Indulgenza e normalità

Purtroppo l’indulgenza, spesso, è un difetto, anzi sarebbe meglio descriverla come una debolezza. Anch’essa è un sintomo chiaro ed evidente di egoismo cronico. Essere indulgenti significa comprendere, lasciare correre a volte, essere tollerante. L’indulgenza artificiosa a cui faccio riferimento, invece, è un qualcosa che ha a che fare con l’insicurezza e con la dipendenza patologica dall’incoerenza e dall’incostanza. È una sorta di indifferenza mascherata da indulgenza.

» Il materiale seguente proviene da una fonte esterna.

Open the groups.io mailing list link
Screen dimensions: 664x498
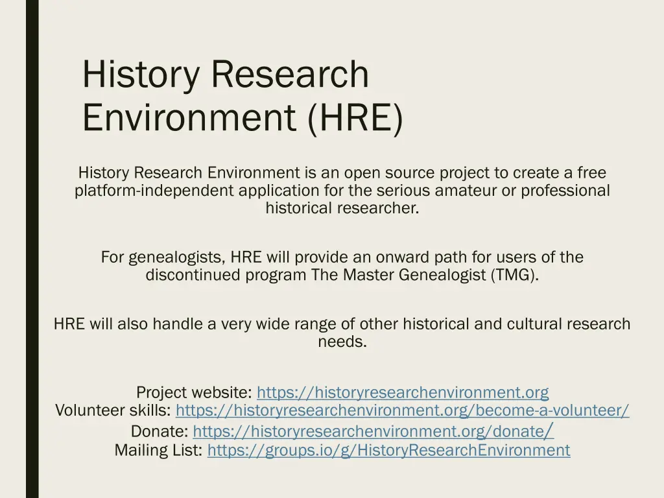pos(388,450)
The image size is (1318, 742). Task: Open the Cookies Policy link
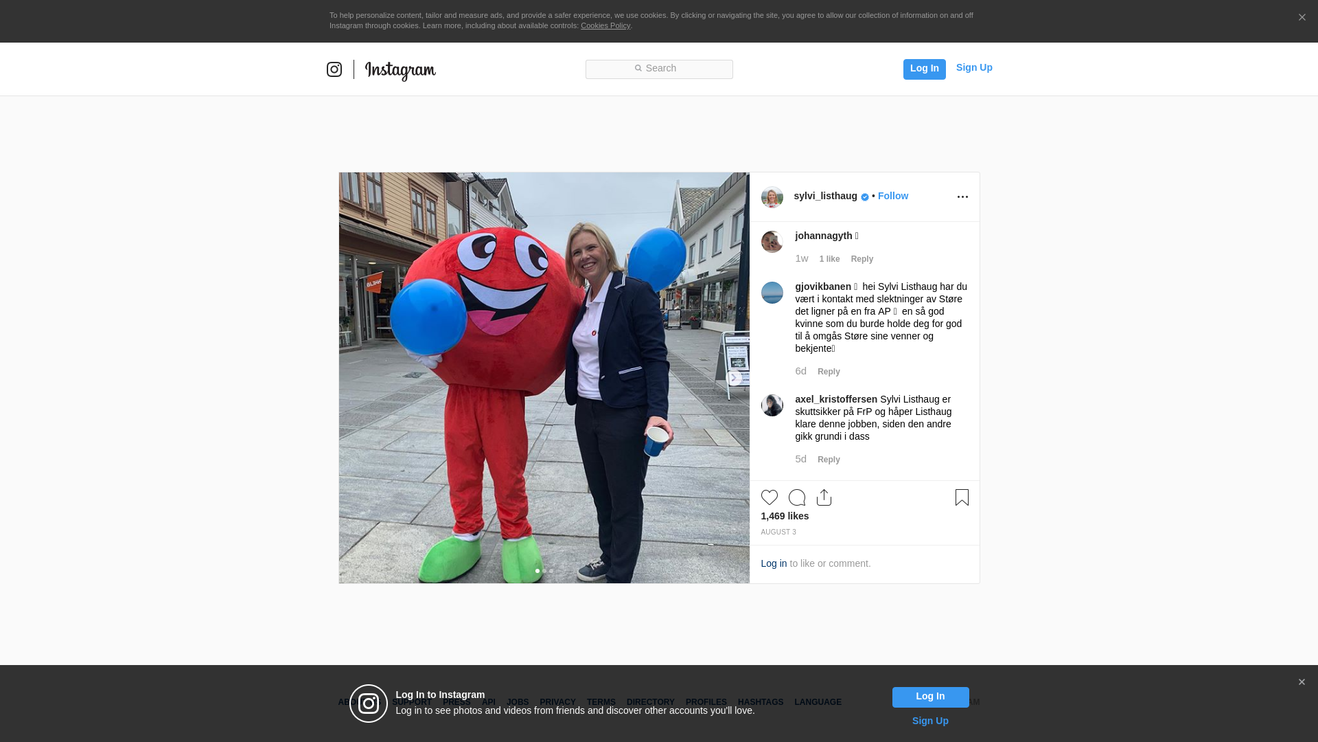point(605,25)
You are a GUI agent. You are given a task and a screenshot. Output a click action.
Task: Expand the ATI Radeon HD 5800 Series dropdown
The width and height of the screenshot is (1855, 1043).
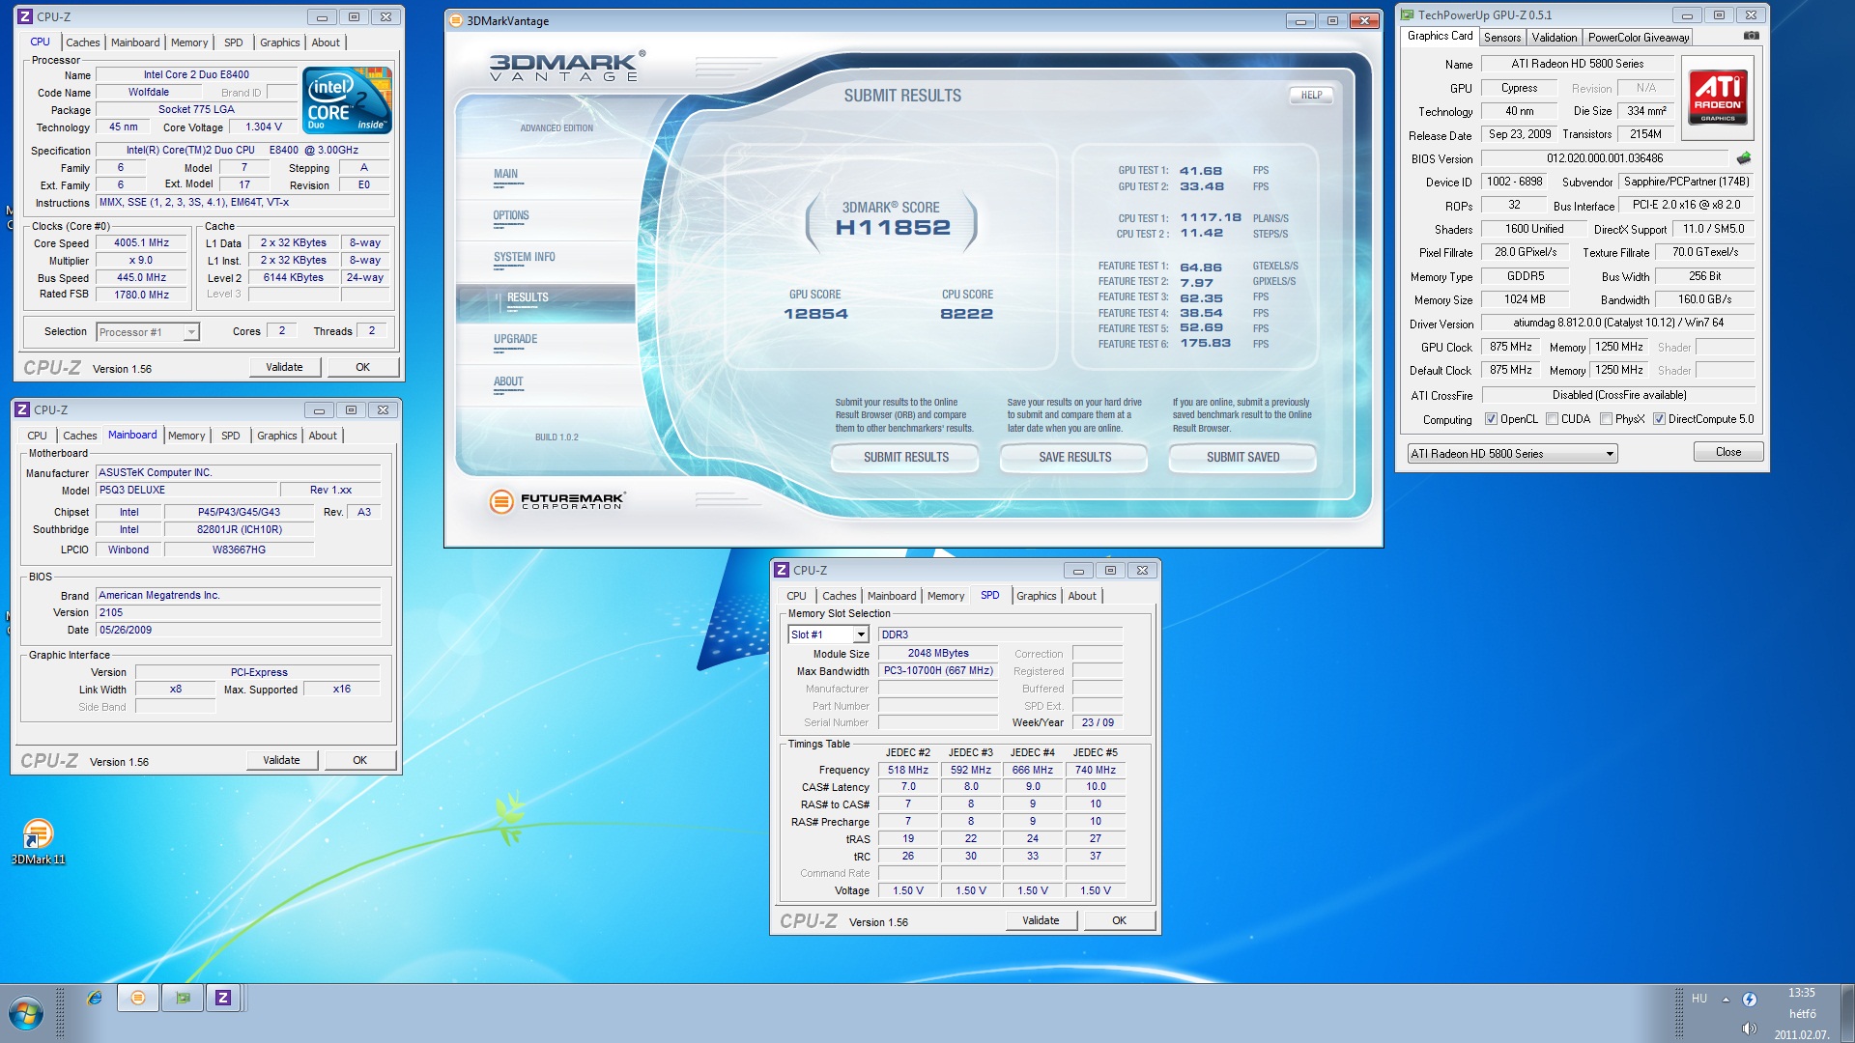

La ricerca inutile ed esasperata della cosiddetta “normalità” danneggia irrimediabilmente il senso etico e morale, perché lo stesso significato di “normalità” ha una definizione troppo vaga. Quanti livelli di significato possiede tale parola? Come è possibile classificarli e identificarsi con uno o più di essi? Da questo punto di vista quasi tutto mi lascia indifferente, persino le delusioni, poiché passano veloci, scorrono come rapide di un torrente rimescolando il terriccio melmoso. Quel terreno è la mia coscienza, ossia ciò che dovrebbe farmi da guida e rendermi capace di discernere tra bene e male, tra giusto e sbagliato, tra morale e amorale, ma non è così semplice.